The oligofructose supplementation did not alter the inflammatory effect of the trans fatty acids. In fact, the analysis of the IL-6 content in RET suggested that the addition of OF seemed to increase the inflammatory effect of trans fatty acids. On the other hand, the supplementation of control diet with OF (10%) during pregnancy and lactation caused an increase in TNF-α and IL-10 in the 21-d-old pups’ livers. This pro-inflammatory environment was accompanied by a reduction in the plasma adiponectin concentrations in CF, T and TF. Adiponectin increases insulin sensitivity and has anti-inflammatory and anti-atherogenic effects [34]. In the literature, increased TNF-α concentrations were reported to be associated with a decrease in the expression and secretion of adiponectin [35, 36].

In a review, Roberfroid reported several studies that identified health benefits of FOS in animals and humans and addressed possible intolerance [21]. These studies demonstrated that the symptoms are dose-dependent: specifically, diarrhea can develop with intakes of 30 g/d or more in humans.
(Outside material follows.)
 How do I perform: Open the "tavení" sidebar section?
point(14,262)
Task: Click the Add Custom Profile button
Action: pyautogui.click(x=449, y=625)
In our study, the supplementation of diet with 10% OF during pregnancy and lactation caused diarrhea in dams (data not shown). This effect could have contributed to development of pro-inflammatory environment observed in the offspring. Bruggencate et al. studied supplementation with 3% or 6% of FOS and found that the supplement impaired resistance to intestinal infections, with dose-dependent increases in the colonization and translocation of Salmonella enteritidis [37]. In addition, FOS decreased cecal and fecal pH in a dose-dependent manner. Altered pH in these compartments can contribute to impairment of the intestinal mucosal barrier through colonic mucosal damage and/or inflammation associated with the rapid production of the short chain fatty acids (SCFA) and/or lactate (organic acids). Moreover, Rodenburg et al. reported that the intake of FOS by rats harmed the barrier integrity by increasing mucosal permeability, bacterial translocation and expression of colonic mitochondrial genes that may be involved in the maintenance of the intestinal barrier [32]. FOS stimulates the growth, not only of potentially beneficial bacterial species including bifidobacteria and enterobacteria but also of potential pathogens [37]. It is also possible that the oligosaccharides presents in maternal milk [25] can lead to excessive production of organic acids in the gut of pups, altering the intestinal permeability and microbiome composition in the offspring [32, 37]. Thus, an alteration of bacterial population and an increase in bacterial translocation and intestinal permeability could cause an increase in serum LPS, resulting in TLR4-mediated inflammatory responses [24].

Conclusion

In conclusion, supplementation of the diet of the dams with oligofructose (10%) during pregnancy and lactation, in the presence or absence of supplementation with hydrogenated vegetable fat, adversely affected the development of the offspring and contributed to increases in the pro-inflammatory status in pups at postnatal day 21. Further studies are needed in this area to examine the dose-dependent effects of the oligofructose on metabolic programming.